The health divide mirrors the income disparity between North and South, the researchers say. The "gross value added per head" – a measure of the state of the local economy – was 40 per cent higher in the South than the North in 2008, having risen from 25 per cent in 1989.
The cash people had to spend – their "disposable income" – was more than 26 per cent higher in the South, up from 21 per cent in 1995, even after allowing for the higher cost of living. Professor Buchan said the North-South divide had persisted since 1066 and reflected a London-centric nation with power and money concentrated in the South for the last 1,000 years. Benjamin Disraeli wrote that England was a tale of two countries and William Farr, the 19th-century epidemiologist and founder of medical statistics, blamed the divide on the habit of healthier people in the North migrating to better-off areas in the South, leaving their sickly peers behind.
Migration may still be a factor maintaining the divide but is unlikely to be a major one, the researchers say. Spending on the NHS is inadequate in the North, relative to the high health needs. The Commons Public Accounts Committee accused the Government of failing to address the shortage of GPs in the North in its report on health inequalities last October. Two-thirds of the areas with the highest deprivation were failing to get the money they were due for dealing with excess ill health, it said.
Professor Buchan said the failure of the huge injection of funds by the previous Labour government to close the health gap demonstrated the difficulty of overcoming the social and economic forces driving North and South apart.
"We have to target business development in the North – the South is overworked. The challenge is to have an investment strategy to make the country less London-centric. If we want better health in the North it has to go hand in hand with social and economic change."
The North-South divide in numbers
The value of homes in the South rose last year, led by a 6.3 per cent increase in London.
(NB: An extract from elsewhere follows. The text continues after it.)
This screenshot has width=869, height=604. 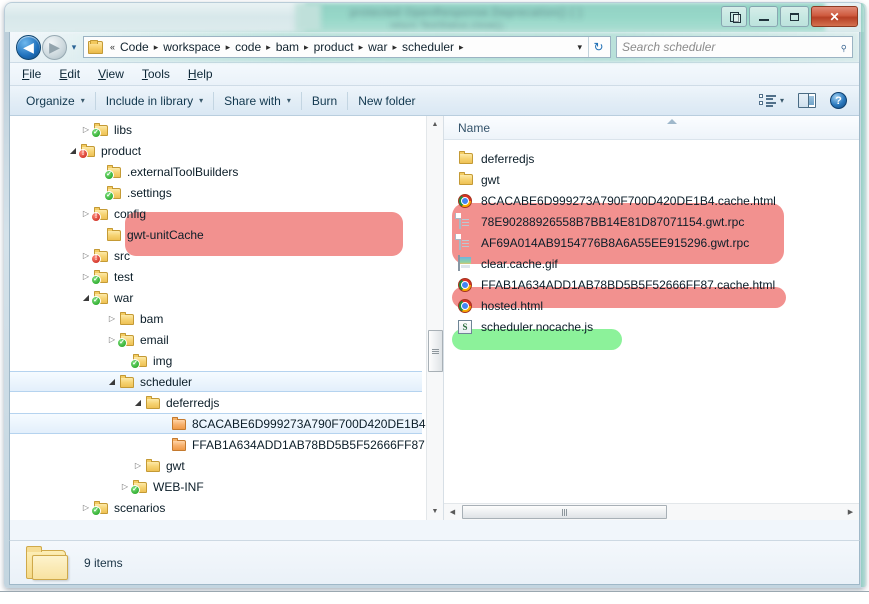 What do you see at coordinates (200, 74) in the screenshot?
I see `menu-item-help: Help` at bounding box center [200, 74].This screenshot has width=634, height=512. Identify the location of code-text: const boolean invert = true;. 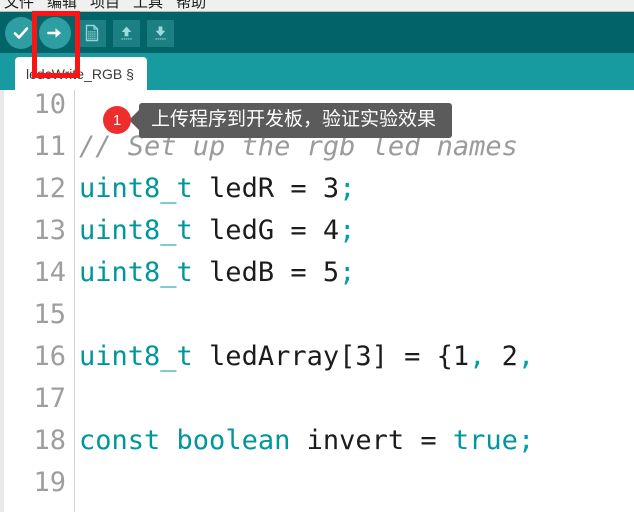
(306, 441).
Average prices dipped in the North, with the North-east experiencing a 3.3 per cent fall, according to the Land Registry.
In 2008, average disposable household income was £19,038 in London and £16,792 in the South-east, according to the Office for National Statistics. This was against £12,543 in the North-east. London households earned more than 28 per cent over the national average in 2008.
In the 12 months ending June 2010, the highest unemployment rate in Britain was in Kingston-upon-Hull, East Yorkshire, at 14 .1 per cent, followed by Blaenau Gwent in Wales at 13.8 per cent. The region with the narrowest spread of unemployment rates was the South-west, where the highest rate of unemployment was found in Torbay, at 8.8 per cent.
Shops lying vacant
The Local Data Company described a "large and growing" divide. In 2010, 90 per cent of the top 25 large towns with the highest vacancies were in the Midlands or North, with 28 per cent of stores in Rotherham vacant. Big shopping centres in London and the South-east were said to be "holding up well".